Nuclide X has decay constant 1.08 h-1. It can decay in 2 branches, to nuclide Y or to nuclide Z:

X --> Y, with decay constant 0.43 h-1, and
X --> Z, with unknown decay constant.
If there are 10 moles of nuclide X at time t = 0, how many moles of each daughter will there be at (a) t = 45 min, and at (b) t = 72 min? At each time verify the conservation of the total number of moles.

ktotal = k1+k2

1.08 = 0.43 + k2
k2 = 1.08-0.43 = 0.65
(You can verify that if you wish this way. Since k = 0.693/t1/2 plug in each k and solve for t1/2. Then Ttotal = t1*t2/(t1+t2), solve for t2, then plug that back into the k = 0.693/t1/2 and solve for k.

Here is the 45 min.
ln(No/N) = k(0.75 hr)
ln(10/N) = 0.65(0.75)
Solve for N and I obtained 6.14 X left. That means 10-6.14 = 3.86 X has decayed to form Z.

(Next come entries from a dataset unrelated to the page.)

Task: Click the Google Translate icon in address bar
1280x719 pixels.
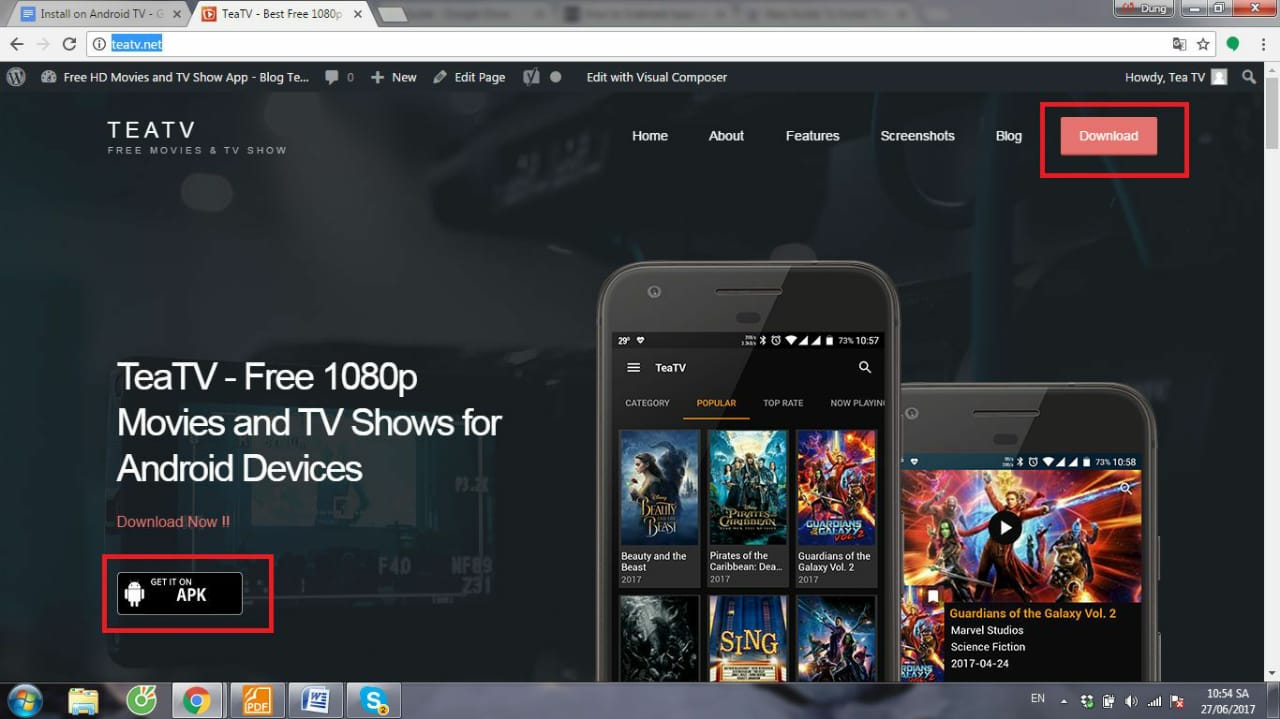Action: coord(1179,44)
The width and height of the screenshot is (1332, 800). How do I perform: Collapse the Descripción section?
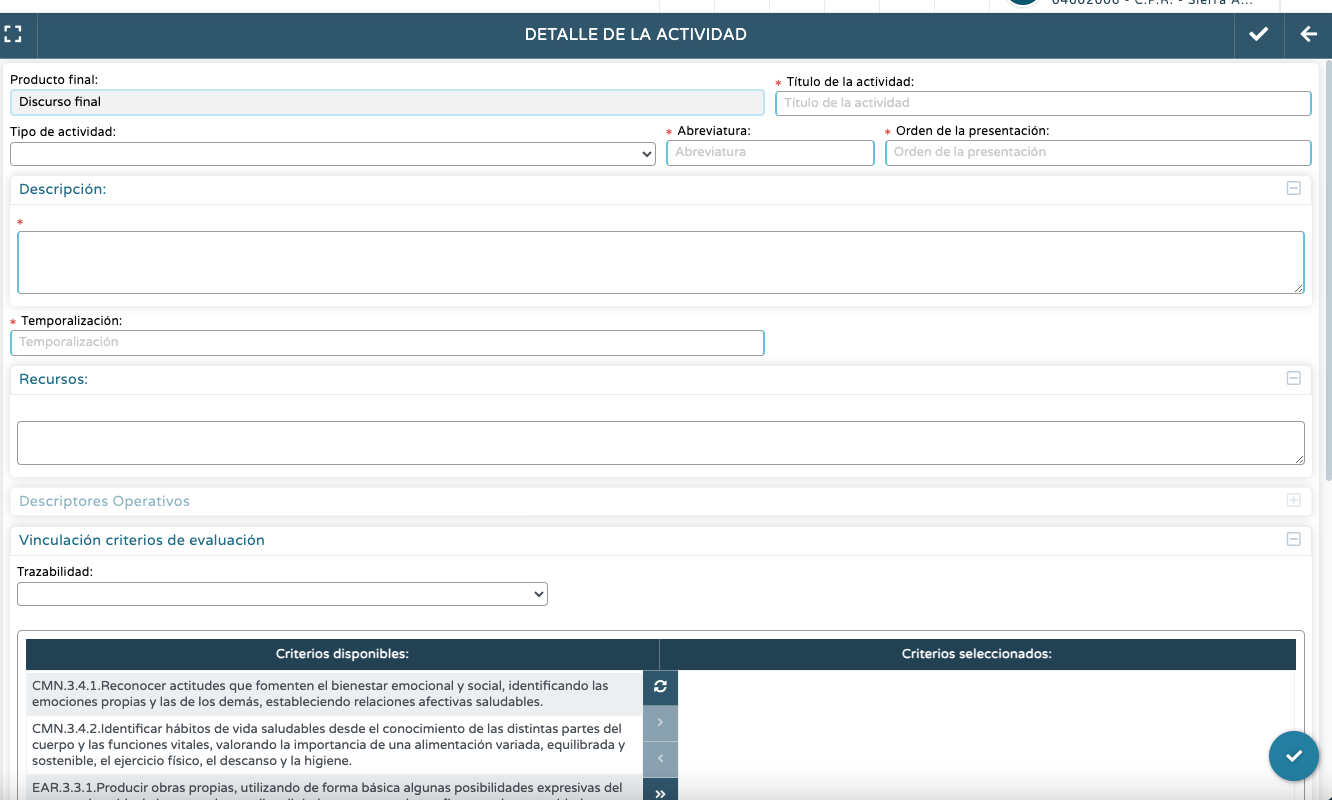[1293, 188]
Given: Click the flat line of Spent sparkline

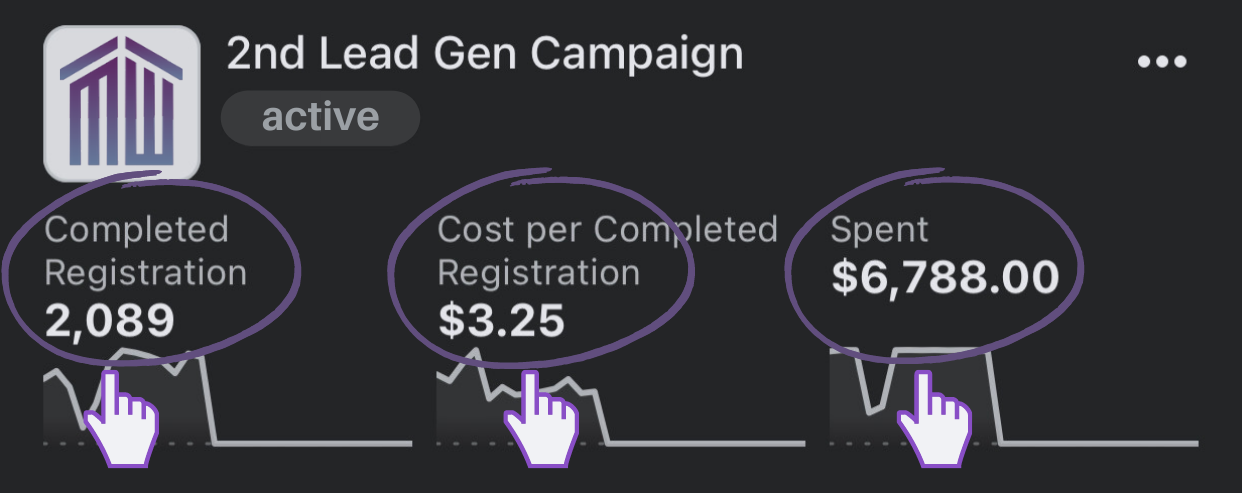Looking at the screenshot, I should [x=1099, y=442].
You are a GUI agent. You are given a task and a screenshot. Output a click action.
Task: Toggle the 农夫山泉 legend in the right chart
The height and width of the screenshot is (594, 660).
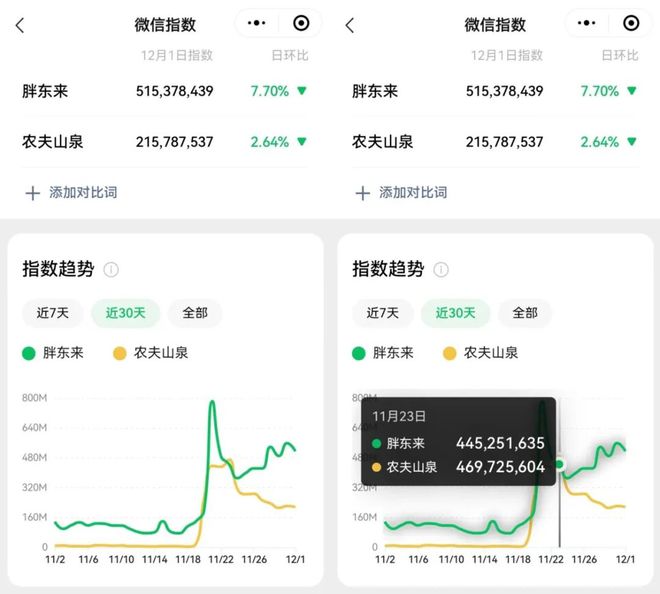point(480,352)
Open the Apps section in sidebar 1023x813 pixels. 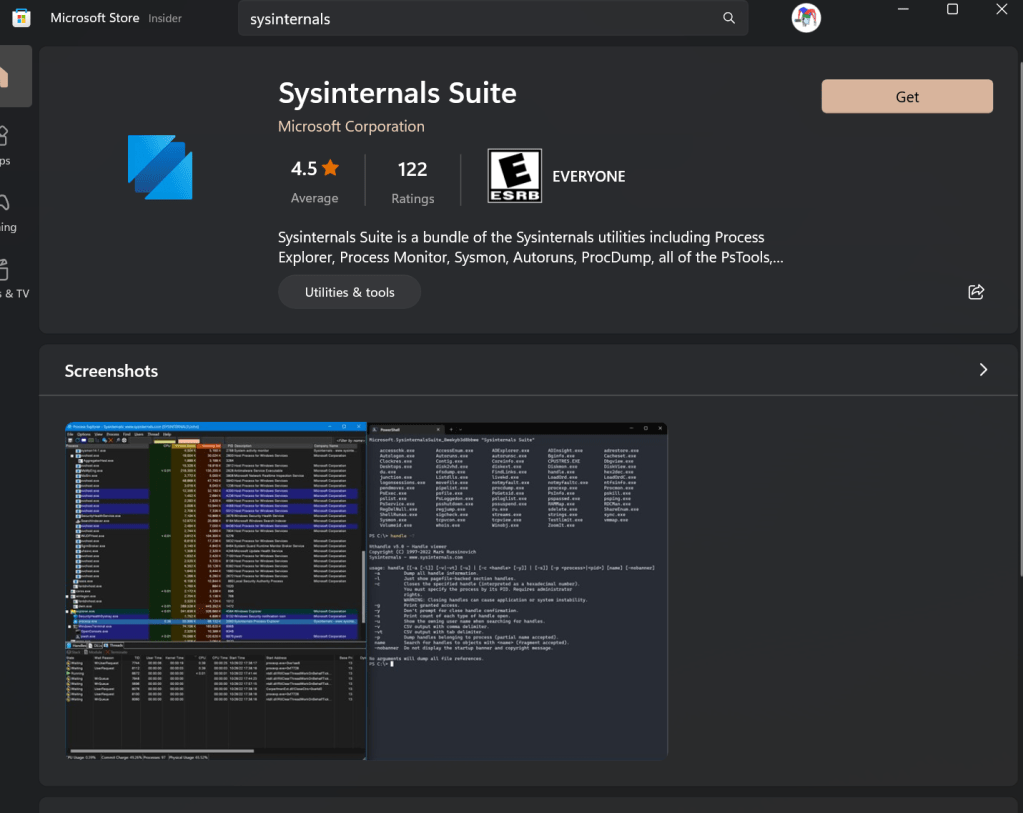pos(5,145)
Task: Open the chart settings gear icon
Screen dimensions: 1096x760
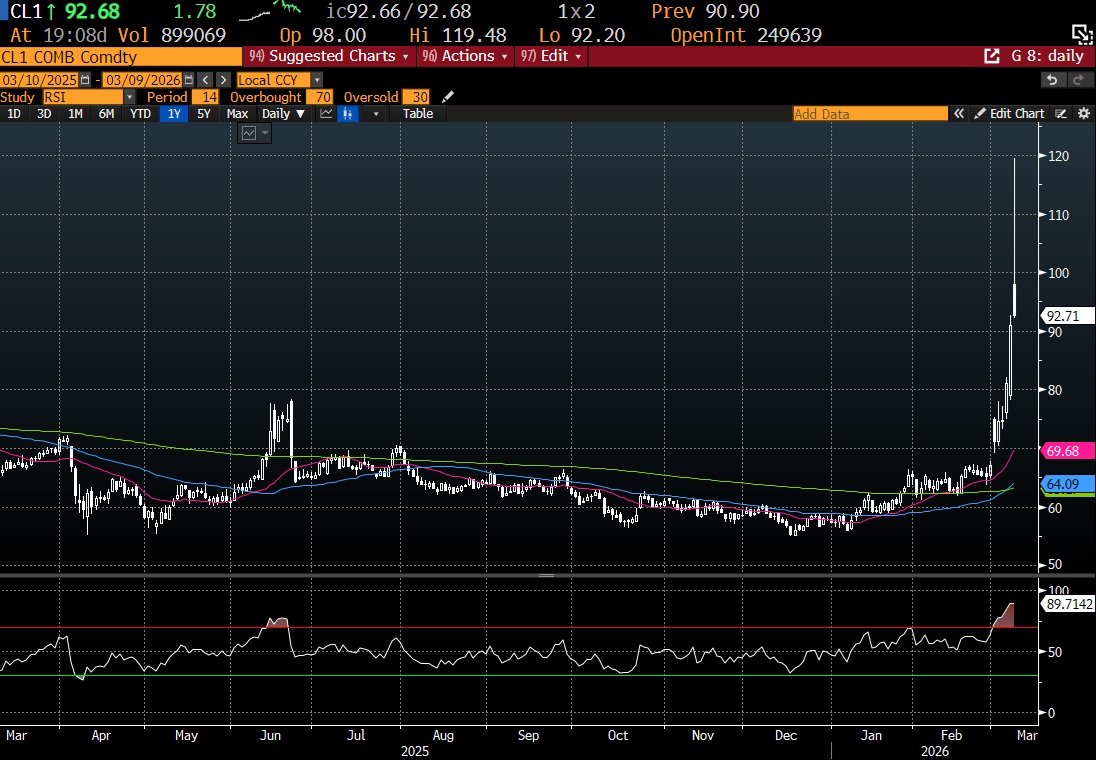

At the same time X has been decaying to form Y. Note that you start with only 6.14 of X (the rest of it has decayed and you can't count that).

ln(6.14/N) = 0.43(0.75)
N = 4.45 mols X left
6.144-4.45 = 1.69 X has decayed to form Y.
Total Y + Z = 3.86 + 1.69 = 5.55 mols total Y + Z.

Then use the total k of 1.08.
ln(10/N) = 1.08(0.75)
N = 4.45 X left
10 - 4.45 = 5.55 Y + Z mols and that agrees with the above.

The 1.2 hours (72 min) is worked the same way.
You should confirm all of this. Check my reasoning.